Commit Graph

52 Commits

Author SHA1 Message Date
Archie Cobbs
2127f26023 Examine all occurrences of sprintf(), strcat(), and str[n]cpy()
for possible buffer overflow problems. Replaced most sprintf()'s
with snprintf(); for others cases, added terminating NUL bytes where
appropriate, replaced constants like "16" with sizeof(), etc.

These changes include several bug fixes, but most changes are for
maintainability's sake. Any instance where it wasn't "immediately
obvious" that a buffer overflow could not occur was made safer.

Reviewed by:	Bruce Evans <bde@zeta.org.au>
Reviewed by:	Matthew Dillon <dillon@apollo.backplane.com>
Reviewed by:	Mike Spengler <mks@networkcs.com>
1998-12-04 22:54:57 +00:00
Kenneth D. Merry
4f1d0ef261 "Fix" a problem with the Quantum Viking.

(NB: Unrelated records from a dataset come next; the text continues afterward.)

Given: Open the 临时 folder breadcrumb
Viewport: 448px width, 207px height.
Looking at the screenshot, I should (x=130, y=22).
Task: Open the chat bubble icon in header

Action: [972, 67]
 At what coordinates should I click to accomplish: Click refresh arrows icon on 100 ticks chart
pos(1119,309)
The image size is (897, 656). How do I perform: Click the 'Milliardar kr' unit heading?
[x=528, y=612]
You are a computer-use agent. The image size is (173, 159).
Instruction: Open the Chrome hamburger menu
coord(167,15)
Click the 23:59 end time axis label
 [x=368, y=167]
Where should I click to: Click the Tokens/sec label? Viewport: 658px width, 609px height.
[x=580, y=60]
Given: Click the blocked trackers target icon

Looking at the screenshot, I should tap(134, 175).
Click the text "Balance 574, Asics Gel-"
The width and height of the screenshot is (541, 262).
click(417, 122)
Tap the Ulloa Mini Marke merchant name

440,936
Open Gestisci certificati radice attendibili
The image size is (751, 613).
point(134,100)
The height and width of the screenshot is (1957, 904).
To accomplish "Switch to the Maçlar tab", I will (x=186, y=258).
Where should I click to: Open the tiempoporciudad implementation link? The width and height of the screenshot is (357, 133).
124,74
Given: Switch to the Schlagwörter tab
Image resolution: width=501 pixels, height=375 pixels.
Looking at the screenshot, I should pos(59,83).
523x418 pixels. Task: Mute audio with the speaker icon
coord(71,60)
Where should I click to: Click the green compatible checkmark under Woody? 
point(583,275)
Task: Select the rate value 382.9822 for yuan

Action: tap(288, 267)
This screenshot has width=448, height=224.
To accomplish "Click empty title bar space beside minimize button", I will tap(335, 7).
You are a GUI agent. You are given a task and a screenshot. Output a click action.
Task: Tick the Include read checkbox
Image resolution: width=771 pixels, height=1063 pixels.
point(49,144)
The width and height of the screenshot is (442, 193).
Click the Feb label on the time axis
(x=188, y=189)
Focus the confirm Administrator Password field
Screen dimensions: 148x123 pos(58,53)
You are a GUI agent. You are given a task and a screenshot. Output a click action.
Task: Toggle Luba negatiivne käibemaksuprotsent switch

It appears that this drive does
not like the 6-byte read and write commands!  It returns illegal request,
with the field pointer pointing to byte 9 of a 6 byte CDB.

In any case, the work around is to put in a quirk mechanism that makes sure
that we don't send 6-byte reads or writes to this device.  It's rather sad
that this is necessary.  You'd think that they would be able to get
something that basic to work right in their firmware...

Reviewed by:	gibbs
Reported by:	Adam McDougall <bsdx@spawnet.com>
1998-12-02 17:35:28 +00:00
Joerg Wunsch
ae1b283631 ...nor does this old TDC3620 like to be asked for compression.
But well, now it's running again!
1998-11-26 10:47:52 +00:00
Joerg Wunsch
36230d67d0 This old firmware of the TDC3620 hangs the SCSI bus upon serial
number requests.  Don't ask it so.
1998-11-25 13:50:10 +00:00
Kenneth D. Merry
22b9c86cfd Fix a few problems that Bruce noticed about a month ago, and fix oup one
other problem.

- Hold onto splsoftcam() in the peripheral driver open routines until we
  have locked the periph.  This eliminates a race condition.

- Disallow opening the pass driver when securelevel > 1.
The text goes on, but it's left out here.